0

I would like to ask for your lights on the following questions (especially B).

Also, I am not sure for (A), since the sample is not normally distributed (should I ignore this, given its large size?)

Using only base R...

Get a random sample of 1000 from diamonds$carat (ggplot2 package).

A. Test 0: ^2 = 0.225 versus 1: ^2 ≠ 0.225, at significance level 4%.

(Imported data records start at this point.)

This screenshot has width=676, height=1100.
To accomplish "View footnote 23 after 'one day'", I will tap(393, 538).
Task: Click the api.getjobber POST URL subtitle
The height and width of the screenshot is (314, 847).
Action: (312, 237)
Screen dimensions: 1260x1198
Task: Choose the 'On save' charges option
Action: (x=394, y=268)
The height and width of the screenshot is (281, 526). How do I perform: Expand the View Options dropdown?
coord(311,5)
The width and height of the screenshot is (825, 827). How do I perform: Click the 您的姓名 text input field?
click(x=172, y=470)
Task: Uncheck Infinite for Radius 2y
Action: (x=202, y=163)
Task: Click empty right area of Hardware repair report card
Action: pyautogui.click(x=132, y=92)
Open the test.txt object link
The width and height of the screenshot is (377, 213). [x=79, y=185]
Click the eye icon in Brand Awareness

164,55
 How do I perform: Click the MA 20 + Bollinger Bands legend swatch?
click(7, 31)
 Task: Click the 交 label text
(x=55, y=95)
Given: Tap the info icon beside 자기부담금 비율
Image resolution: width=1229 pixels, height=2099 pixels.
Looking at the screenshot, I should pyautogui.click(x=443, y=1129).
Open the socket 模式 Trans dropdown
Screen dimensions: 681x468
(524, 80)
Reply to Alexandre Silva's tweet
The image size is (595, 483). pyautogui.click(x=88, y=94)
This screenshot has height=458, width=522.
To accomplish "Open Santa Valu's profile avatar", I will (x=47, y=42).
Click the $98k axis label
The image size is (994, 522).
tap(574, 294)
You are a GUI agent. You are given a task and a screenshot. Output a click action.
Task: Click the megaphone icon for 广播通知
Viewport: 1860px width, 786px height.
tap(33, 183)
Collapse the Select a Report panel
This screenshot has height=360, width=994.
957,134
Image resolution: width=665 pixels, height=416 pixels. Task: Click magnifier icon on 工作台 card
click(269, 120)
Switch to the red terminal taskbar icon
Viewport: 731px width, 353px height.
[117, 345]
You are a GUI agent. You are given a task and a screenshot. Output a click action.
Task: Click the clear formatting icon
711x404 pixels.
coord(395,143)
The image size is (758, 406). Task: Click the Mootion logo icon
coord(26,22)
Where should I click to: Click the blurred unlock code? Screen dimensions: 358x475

B. If the true value of the population variance (for the distribution of carats) is 0.231, calculate the power of the control.

My attempt for (A):

set.seed(1)

sp_car = sample(diamonds$carat, 1000, replace = F)



alpha = 0.04
df = length(sp_car) - 1


#upper
qchisq(1 - alpha / 2, df)

#lower
qchisq(alpha / 2, df)


samp_var = var(sp_car)

var0 = 0.225


#T stat
Tst = (df) * samp_var / var0


Tst > qchisq(1 - alpha / 2, df)

Tst < qchisq(alpha / 2, df)

My attempt for B:

var1 = 0.231

# probability of rejecting H0
beta = sum(pchisq(var0 * qchisq(alpha / 2, df) / var1, df),
           1 -  pchisq(var0 * qchisq(1 - alpha / 2, df) / var1, df))

# power
1 - beta

Thank you for your time!

floraa
  • 45
  • 3
  • 1
    You should tell your readers you are sampling from a dataset of 53,940 values. The code `hist(replicate(5e2, var(sample(diamonds$carat, 1e3))))` (which takes less than a second to run) will give you the information you need to answer your questions. – whuber Dec 20 '21 at 01:51
  • @Onyambu Re "not readily available in R:" On the contrary, see the help page for `qchisq`. This is part of the basic `R` installation. Second, the pdf is not invertible when the degrees of freedom value exceeds $1,$ nor is it applicable in this context anyway. You probably meant to refer to the inverse cdf. – whuber Jan 02 '22 at 18:48
  • @Onyambu Yes, `qchisq` inverts the cdf, which is what is needed here. That's simply incorrect that you want to invert the pdf. As I pointed out, the pdf isn't even invertible. It is *not* involved in computing two-tailed p-values (unless you actually integrate it to compute the cdf!). – whuber Jan 02 '22 at 18:55
  • @whuber in the link provided above, the value 14.6489 was computed from the inverse pdf. ie both 14.6489 and 15.35667 have the same density value. Is that not the inverting the pdf? We also have 17 degrees of freedom. Isnt that the way to compute p-value for two sided chi-sq test? or is the link wrong? – KU99 Jan 02 '22 at 19:22
  • @Onyambu Could you indicate what "link provided above" refers to? I don't see any links in this thread. – whuber Jan 03 '22 at 02:18
  • @whuber here is the link https://stats.stackexchange.com/questions/195469/calculating-p-values-for-two-tail-test-for-population-variance – KU99 Jan 03 '22 at 02:42
  • 1
    @Onyambu That procedure is not inverting the pdf, although in a preliminary step it does indeed find an $x$ at which the pdf has a specified density (so I think I now understand why you might have characterized the test as you did). It is a test based on a shortest-length two-sided confidence interval. The actual p-value calculations invert the *cdf,* twice. – whuber Jan 03 '22 at 03:13
  • @whuber sorry to bother, but is there a link you could provide that can enable me learn how to do that? – KU99 Jan 03 '22 at 03:15
  • @Onyambu I'm not sure what you mean by "do that," because we're discussing a fairly complex situation involving a bunch of steps. But if I'm interpreting things correctly, I believe the crux of the matter is revealed in an illustration I made for a post at https://stats.stackexchange.com/a/127541/919. It shows the thinking that underlies the post you referenced. Although my explanation is applied to a Normal distribution, it works in exactly the same way for a chi-squared distribution. – whuber Jan 03 '22 at 03:19

0 Answers0